### Problem to work on
Read the entries that follow and give each one again precisely.

### Input data

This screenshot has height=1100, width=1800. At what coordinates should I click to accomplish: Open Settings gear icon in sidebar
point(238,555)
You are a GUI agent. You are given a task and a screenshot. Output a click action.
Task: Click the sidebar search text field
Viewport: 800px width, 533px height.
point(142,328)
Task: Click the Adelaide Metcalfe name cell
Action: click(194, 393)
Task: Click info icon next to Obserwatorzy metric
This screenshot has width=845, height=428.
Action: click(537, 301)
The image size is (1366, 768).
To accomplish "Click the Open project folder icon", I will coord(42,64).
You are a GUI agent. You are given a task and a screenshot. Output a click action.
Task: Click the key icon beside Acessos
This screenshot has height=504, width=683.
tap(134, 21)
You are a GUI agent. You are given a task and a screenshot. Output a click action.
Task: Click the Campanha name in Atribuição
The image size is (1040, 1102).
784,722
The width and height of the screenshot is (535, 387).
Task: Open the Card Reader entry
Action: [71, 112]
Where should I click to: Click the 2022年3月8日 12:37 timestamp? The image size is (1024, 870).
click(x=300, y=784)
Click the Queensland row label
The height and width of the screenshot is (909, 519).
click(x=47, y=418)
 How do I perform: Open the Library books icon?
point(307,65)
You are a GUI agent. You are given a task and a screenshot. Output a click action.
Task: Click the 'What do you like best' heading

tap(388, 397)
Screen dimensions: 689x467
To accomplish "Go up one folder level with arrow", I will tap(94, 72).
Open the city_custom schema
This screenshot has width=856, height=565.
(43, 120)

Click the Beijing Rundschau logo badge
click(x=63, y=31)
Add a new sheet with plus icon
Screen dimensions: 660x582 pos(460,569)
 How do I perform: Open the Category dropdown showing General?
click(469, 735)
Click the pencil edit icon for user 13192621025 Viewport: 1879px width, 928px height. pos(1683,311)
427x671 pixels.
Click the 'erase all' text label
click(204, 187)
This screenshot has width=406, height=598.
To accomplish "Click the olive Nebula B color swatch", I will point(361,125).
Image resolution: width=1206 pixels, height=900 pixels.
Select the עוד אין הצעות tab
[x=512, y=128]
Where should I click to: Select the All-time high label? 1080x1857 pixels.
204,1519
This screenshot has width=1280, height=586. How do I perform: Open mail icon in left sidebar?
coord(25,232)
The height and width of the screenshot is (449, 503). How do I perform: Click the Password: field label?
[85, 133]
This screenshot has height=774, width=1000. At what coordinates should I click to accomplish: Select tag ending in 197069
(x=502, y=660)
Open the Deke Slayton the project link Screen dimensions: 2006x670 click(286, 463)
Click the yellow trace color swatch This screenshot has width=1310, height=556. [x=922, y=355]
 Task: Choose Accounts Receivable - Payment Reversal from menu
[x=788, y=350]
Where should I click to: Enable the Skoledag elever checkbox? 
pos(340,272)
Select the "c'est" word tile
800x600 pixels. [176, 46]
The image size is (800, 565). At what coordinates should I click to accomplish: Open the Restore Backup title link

### Final answer
This screenshot has height=1100, width=1800. At what coordinates should I click to accomplish: Open Settings gear icon in sidebar
point(238,555)
You are a GUI agent. You are given a task and a screenshot. Output a click action.
Task: Click the sidebar search text field
Viewport: 800px width, 533px height.
point(142,328)
Task: Click the Adelaide Metcalfe name cell
Action: click(194, 393)
Task: Click info icon next to Obserwatorzy metric
This screenshot has width=845, height=428.
Action: click(537, 301)
The image size is (1366, 768).
To accomplish "Click the Open project folder icon", I will coord(42,64).
You are a GUI agent. You are given a task and a screenshot. Output a click action.
Task: Click the key icon beside Acessos
This screenshot has height=504, width=683.
tap(134, 21)
You are a GUI agent. You are given a task and a screenshot. Output a click action.
Task: Click the Campanha name in Atribuição
The image size is (1040, 1102).
784,722
The width and height of the screenshot is (535, 387).
Task: Open the Card Reader entry
Action: [71, 112]
Where should I click to: Click the 2022年3月8日 12:37 timestamp? The image size is (1024, 870).
click(x=300, y=784)
Click the Queensland row label
The height and width of the screenshot is (909, 519).
click(x=47, y=418)
 How do I perform: Open the Library books icon?
point(307,65)
You are a GUI agent. You are given a task and a screenshot. Output a click action.
Task: Click the 'What do you like best' heading

tap(388, 397)
Screen dimensions: 689x467
To accomplish "Go up one folder level with arrow", I will tap(94, 72).
Open the city_custom schema
This screenshot has width=856, height=565.
(43, 120)

Click the Beijing Rundschau logo badge
click(x=63, y=31)
Add a new sheet with plus icon
Screen dimensions: 660x582 pos(460,569)
 How do I perform: Open the Category dropdown showing General?
click(469, 735)
Click the pencil edit icon for user 13192621025 Viewport: 1879px width, 928px height. pos(1683,311)
427x671 pixels.
Click the 'erase all' text label
click(204, 187)
This screenshot has width=406, height=598.
To accomplish "Click the olive Nebula B color swatch", I will point(361,125).
Image resolution: width=1206 pixels, height=900 pixels.
Select the עוד אין הצעות tab
[x=512, y=128]
Where should I click to: Select the All-time high label? 1080x1857 pixels.
204,1519
This screenshot has width=1280, height=586. How do I perform: Open mail icon in left sidebar?
coord(25,232)
The height and width of the screenshot is (449, 503). How do I perform: Click the Password: field label?
[85, 133]
This screenshot has height=774, width=1000. At what coordinates should I click to accomplish: Select tag ending in 197069
(x=502, y=660)
Open the Deke Slayton the project link Screen dimensions: 2006x670 click(286, 463)
Click the yellow trace color swatch This screenshot has width=1310, height=556. [x=922, y=355]
 Task: Choose Accounts Receivable - Payment Reversal from menu
[x=788, y=350]
Where should I click to: Enable the Skoledag elever checkbox? 
pos(340,272)
Select the "c'est" word tile
800x600 pixels. [176, 46]
The image size is (800, 565). At what coordinates should I click to accomplish: Open the Restore Backup title link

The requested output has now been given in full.